Millions may be eligible for refunds, but only if they act by 10 July 2026
Tax law occasionally provide relief in the least glamorous way possible – in this case through a procedural wrinkle that sat unnoticed until a court bothered to read the statute properly. That may now be happening with covid-era IRS penalties and interest, where a pair of taxpayer victories has opened the door to refund and abatement claims that many taxpayers may have never thought to make.
During the pandemic, the federal government declared a national disaster, and Section 7508A(d) of the Code requires certain tax deadlines to be disregarded from the start of the disaster period until 60 days after it ends. For covid, that period runs from 20 January 2020 to 10 July 2023. If those rulings hold, many filings the IRS deemed late were not, per the statute, late at all.
The National Taxpayer Advocate has warned that tens of millions of taxpayers may be eligible for significant refunds or abatements and has urged them to act by 10 July 2026. The reason for the urgency is that the IRS is not handing this relief out automatically; in many cases taxpayers will need to file refund claims, often on a protective basis, to stop the clock.

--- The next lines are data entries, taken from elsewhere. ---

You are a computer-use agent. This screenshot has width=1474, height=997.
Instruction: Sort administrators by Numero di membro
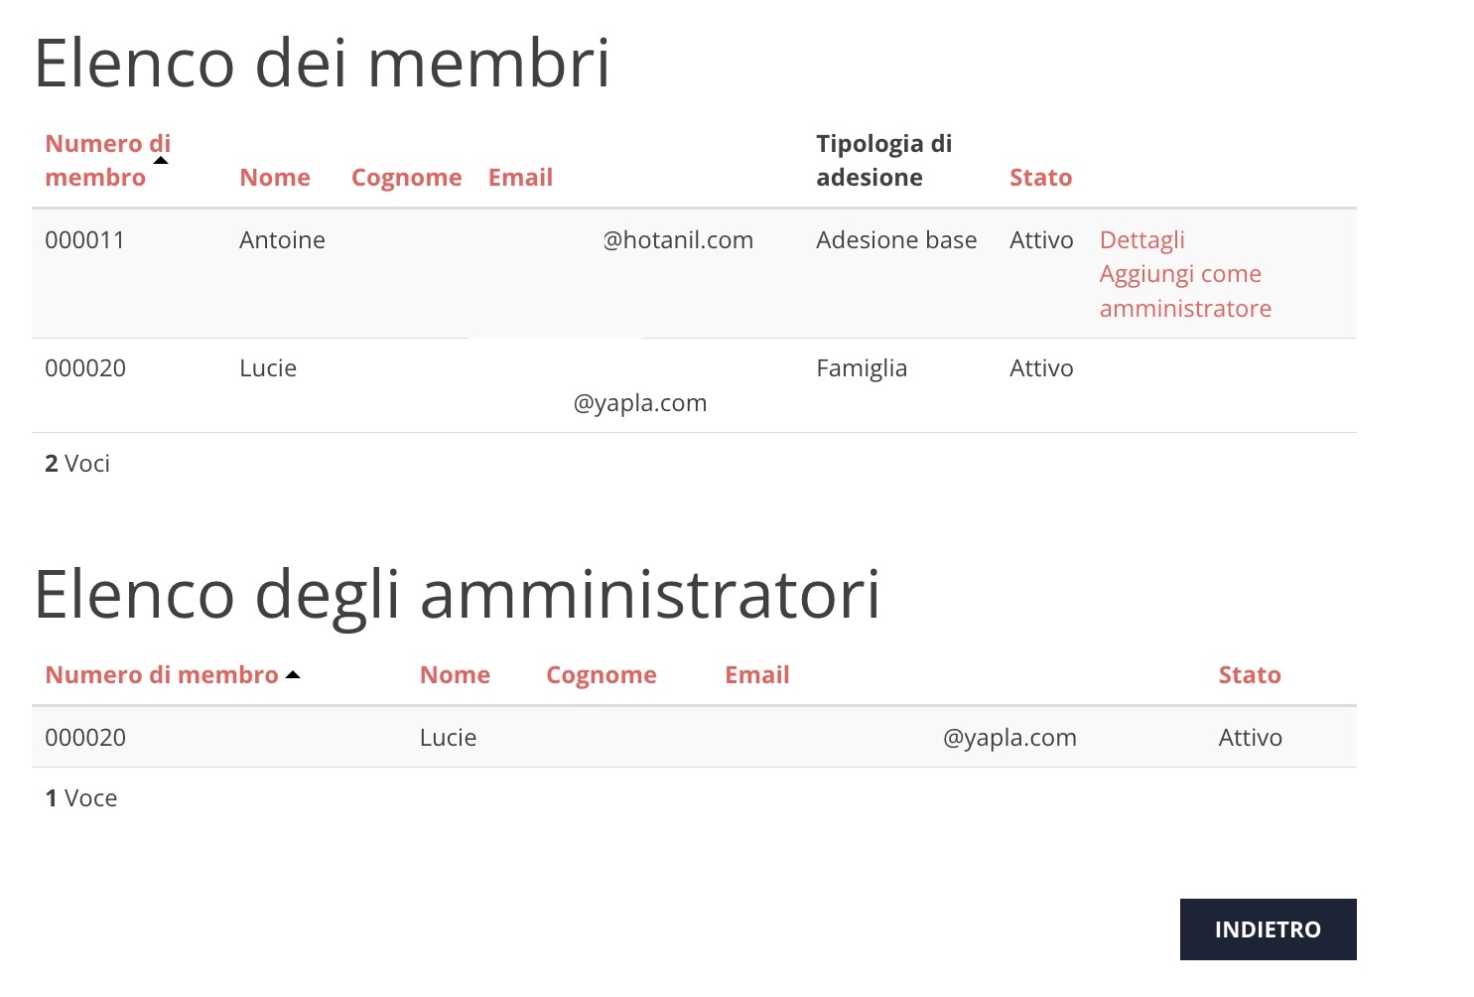coord(162,674)
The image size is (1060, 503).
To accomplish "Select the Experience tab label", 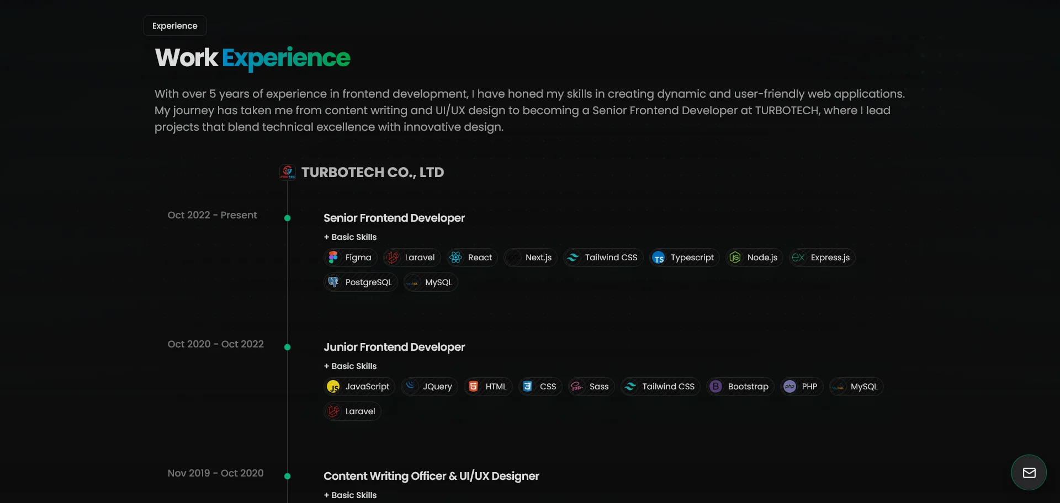I will tap(174, 25).
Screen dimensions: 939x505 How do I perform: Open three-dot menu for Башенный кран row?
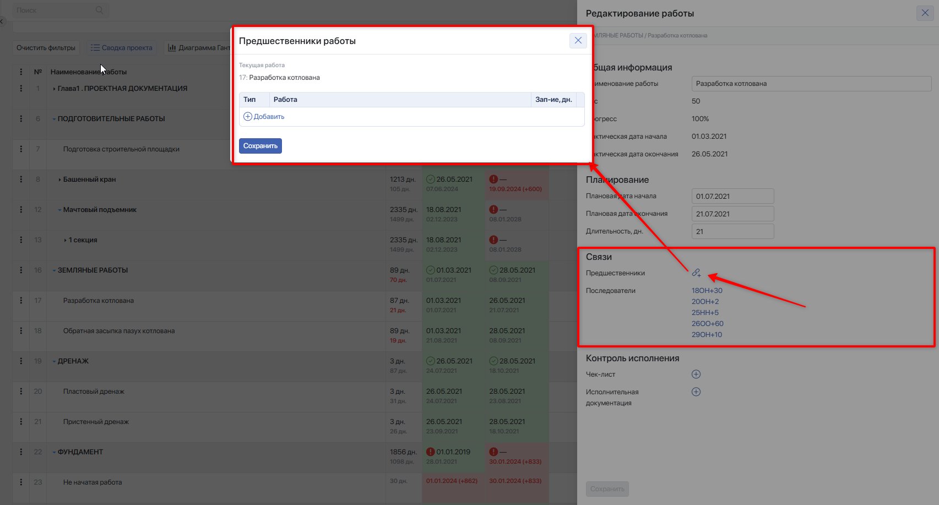(21, 180)
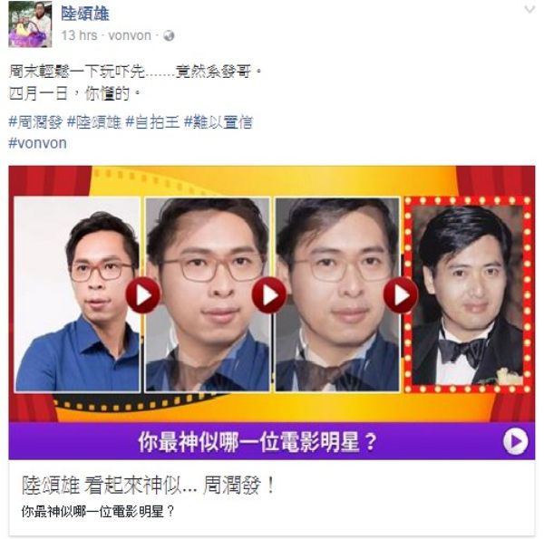Image resolution: width=544 pixels, height=539 pixels.
Task: Open the #vonvon hashtag
Action: (37, 143)
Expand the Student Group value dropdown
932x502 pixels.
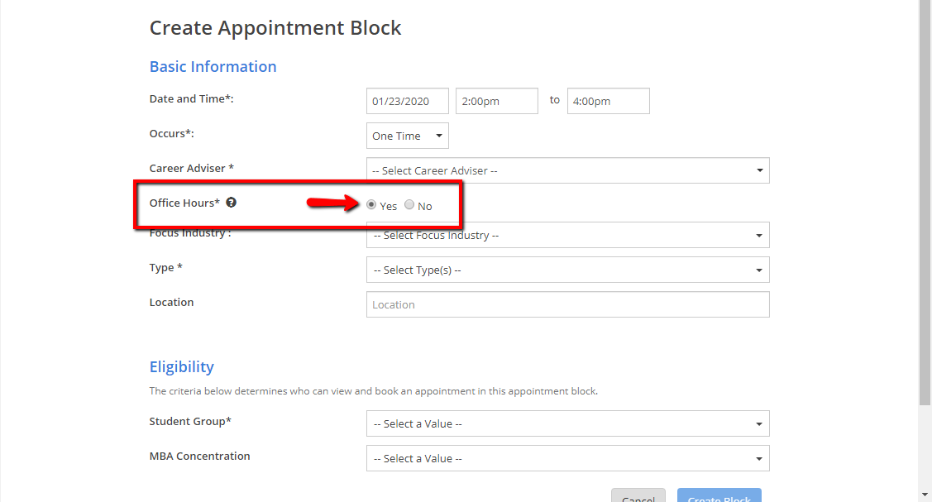tap(567, 423)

The legal drama began with Abdo v. Commissioner,¹ where the Tax Court held that Section 7508A(d) is mandatory and self-executing rather than a discretionary favour dispensed only when the Treasury says so. It gathered pace in Kwong v. United States,² where the Court of Federal Claims applied the same logic to conclude that the covid disaster period had to be disregarded in computing the deadline for a refund suit, thereby rendering a claim timely that the IRS thought was out of time. In plain English, the courts have started to say that the statute means what it says, and the consequences may be far broader than the government would like.

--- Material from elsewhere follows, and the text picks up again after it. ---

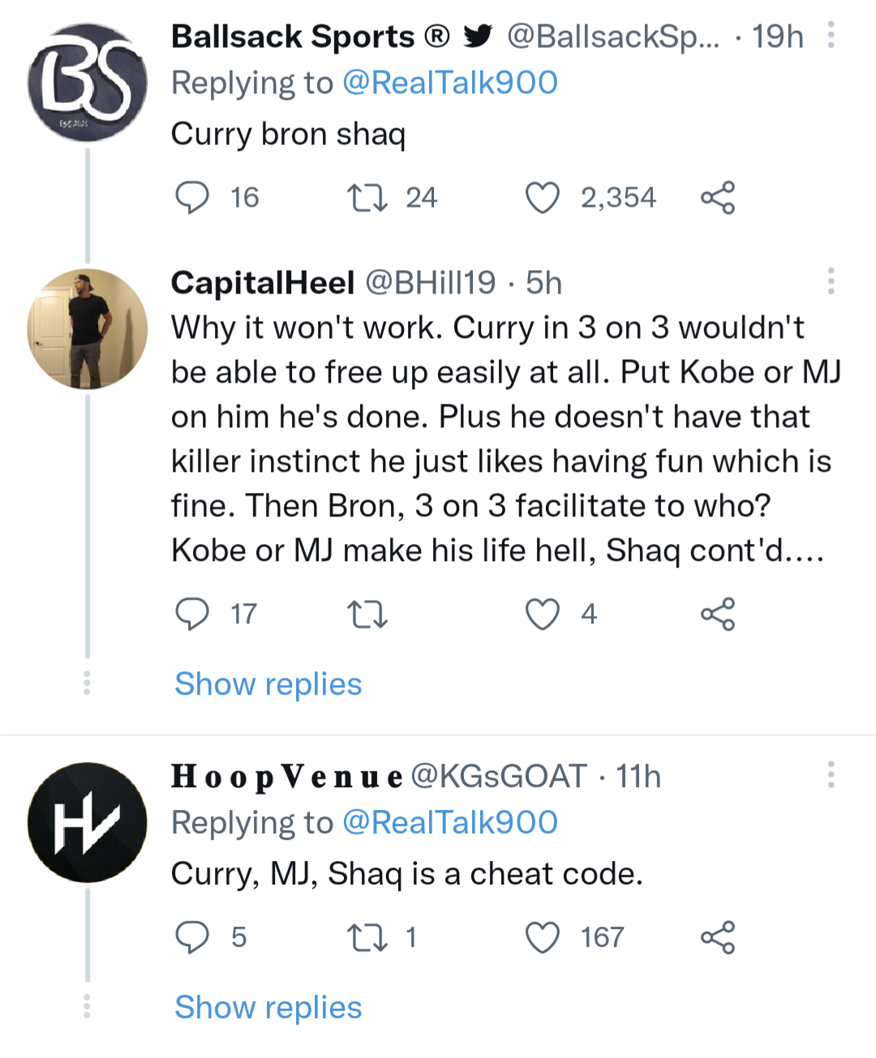Reply to CapitalHeel's tweet
The image size is (876, 1058).
pyautogui.click(x=192, y=615)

For advisers, the practical implication is straightforward enough. If a filing deadline, payment deadline or estimated tax obligation fell during that covid window, and the taxpayer was charged failure-to-file penalties, failure-to-pay penalties, estimated-tax penalties or related interest, there may now be a basis to claim a refund of such penalties and interest. Existing IRS relief programmes do not eliminate the opportunity. Notice 2022-36 and later administrative concessions did wipe away some penalties for some years and some taxpayers, but they were patchy, highly specific and nowhere near as broad as the theory now being advanced under Section 7508A(d).
That matters because many advisors will assume the ship has sailed for older years, especially where the taxpayer was not yet a client when the original penalty was assessed. The opportunity is real, but so is the uncertainty. The government does not agree with this expansive reading of the law, Kwong is being fought over and many claims may be denied administratively before any broader settlement emerges. This is, in other words, protective-claim territory - worthwhile where the dollars justify the effort, but not a guaranteed cheque in the post.
A disaster-relief provision designed for hurricanes and wildfires may provide relief for taxpayers who were told they had filed or paid too late and paid the price via penalties and interest. Taxpayers should review US filings around 2019 to 2022 for any meaningful penalties or interest during the pandemic period and consider filing a protective refund claim to stop the clock before the 10 July 2026 deadline.